Abusing The Surveillance Scandal To Punish Internet Freedom Even More
In a recent Wall Street Journal op-ed, Senators Ron Wyden and John Thune highlight the growing hostility to American-based Internet companies from
foreign governments that range from China to Brazil to the countries of the E.U. Each of these
governments is aggressively pressing trade policies that would limit the free flow of information- based products and services.
The Senators, in what might at first blush seem a rare display of bi-partisanship, urge U.S.
negotiators in on-going talks over existing or proposed trade agreements to press for free trade
in digital goods, and to “protect America’s digital economy from the political and protectionist
scruples of foreign leaders.”
Such agreements have historically dealt exclusively with trade involving physical goods, but
now the focus is on information. As more and more of the world’s commerce — both physical
and intangible — moves online, we are witnessing a replay of the kind of trade wars that plagued
world economies during much of the Industrial Revolution, with developing nations (then
including the U.S.) using tariffs and other restrictions to prop up local industries. The goal of
protectionism, then as now, was both to weaken the prospects for foreign companies and to
impose political punishments in largely or even wholly unrelated international disputes.

══════════

In the passage on digital trade above, what do the senators urge U.S. negotiators to press for? The data that comes next is separate from the passage on digital trade above.

══════════

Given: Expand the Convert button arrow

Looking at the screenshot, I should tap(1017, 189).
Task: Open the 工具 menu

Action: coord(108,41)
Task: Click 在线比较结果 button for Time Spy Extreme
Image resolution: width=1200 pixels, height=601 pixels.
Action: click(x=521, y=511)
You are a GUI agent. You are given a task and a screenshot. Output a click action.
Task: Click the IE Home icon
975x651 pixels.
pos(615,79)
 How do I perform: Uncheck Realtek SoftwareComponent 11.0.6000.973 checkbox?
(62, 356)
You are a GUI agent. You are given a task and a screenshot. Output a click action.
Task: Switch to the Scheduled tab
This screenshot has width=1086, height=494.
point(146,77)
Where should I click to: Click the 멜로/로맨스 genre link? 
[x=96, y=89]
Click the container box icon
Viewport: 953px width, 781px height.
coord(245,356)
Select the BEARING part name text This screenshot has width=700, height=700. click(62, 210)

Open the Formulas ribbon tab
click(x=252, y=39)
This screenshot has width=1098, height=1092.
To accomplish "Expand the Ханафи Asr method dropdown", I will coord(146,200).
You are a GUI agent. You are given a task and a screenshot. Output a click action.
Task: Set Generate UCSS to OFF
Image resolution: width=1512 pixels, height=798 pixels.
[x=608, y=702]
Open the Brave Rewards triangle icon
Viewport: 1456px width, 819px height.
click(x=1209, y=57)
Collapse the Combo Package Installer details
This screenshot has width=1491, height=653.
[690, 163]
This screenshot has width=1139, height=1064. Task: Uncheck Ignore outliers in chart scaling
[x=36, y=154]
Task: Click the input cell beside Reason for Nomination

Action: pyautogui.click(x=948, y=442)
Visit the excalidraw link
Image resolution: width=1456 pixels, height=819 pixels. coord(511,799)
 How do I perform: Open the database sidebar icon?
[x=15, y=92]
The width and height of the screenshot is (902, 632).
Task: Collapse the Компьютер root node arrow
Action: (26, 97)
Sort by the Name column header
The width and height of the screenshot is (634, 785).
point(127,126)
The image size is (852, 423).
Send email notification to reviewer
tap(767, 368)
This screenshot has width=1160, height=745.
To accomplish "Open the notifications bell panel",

══════════

» **EXERCISE OUTPUT**: Free trade in digital goods.